Cale gets co-writing credits on “House”, and the sonic influence of the Velvet Underground is there: the droning string harmonics, the distortion, the caustic textures of “Heroin” and “European Son”. But you also hear the influence of Cale’s classical background — he was, after all, trained as a classical violist, who counts Aaron Copland and John Cage as early mentors. Cale and Cage participated in the first full-length performance of Erik Satie’s “Vexations” in 1963; Satie’s piece, composed in the early 1890s, consists of 840 repetitions of two-line theme. A typical performance lasts anywhere from 15 to 40 hours.

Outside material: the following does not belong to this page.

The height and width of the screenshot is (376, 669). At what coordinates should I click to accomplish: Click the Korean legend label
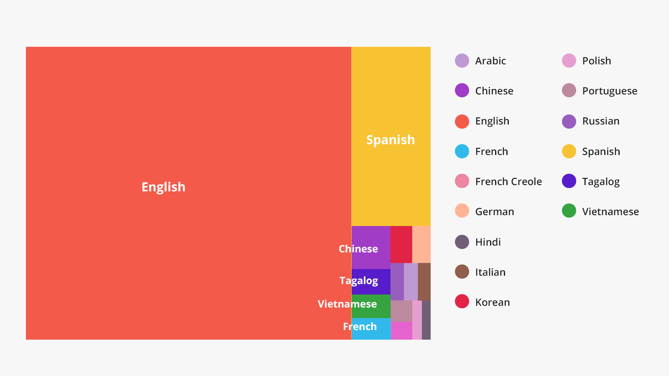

“House” positions itself firmly within the realm of the 1960’s classical avant-garde. It recalls, more than anything, Terry Riley’s “In C”, where melodic fragments of increasing textural density and harmonic ambiguity interrupt an eighth-note ostinato on a single pitch. But whereas the minimalism of Riley and his colleagues was meditative and soothing, Charli and Cale opt for something far more unsettling. “House” subverts the immutability of Riley’s droning C by using a string harmonic, lending it an ominous, spectral irregularity in pitch and timbre. Riley and Cale were to collaborate on 1971’s “Church of Anthrax”, which creates a dense, sinister sonic world and merges strings and electronics in a way that prefigures “House”.
This vibe isn’t just Charli’s — you can hear how “House” aligns with “Wuthering Heights” director Emerald Fennell’s abrasive, discordant Gothic aesthetic. Charli describes it “raw, wild, sexual, gothic, British, tortured”, and you’re never sure whether she’s talking about Cale, Fennell, Heathcliff, or the Yorkshire moors — perhaps all of the above.
But Charli is tapping into another vibe, one that counters the AI-adjacent formulas of pop hits and that subverts listeners’ expectations. This week, Robyn released “Dopamine”, a euphoric synth-pop banger that does what the Swedish singer does best; meanwhile, Rosalía’s new album “Lux” advocated for the opposite. “The more we are in the era of dopamine, the more I want the opposite,” argued the Spanish singer. But whereas “Lux” is a collision between the worlds of pop and classical, “House” is a true synthesis of the two. Just as Cage and Riley rebelled against the constraints of classical music, Charli and Rosalía seem to tap into a boredom, or even cynicism, with the mass-appeal pop of the past.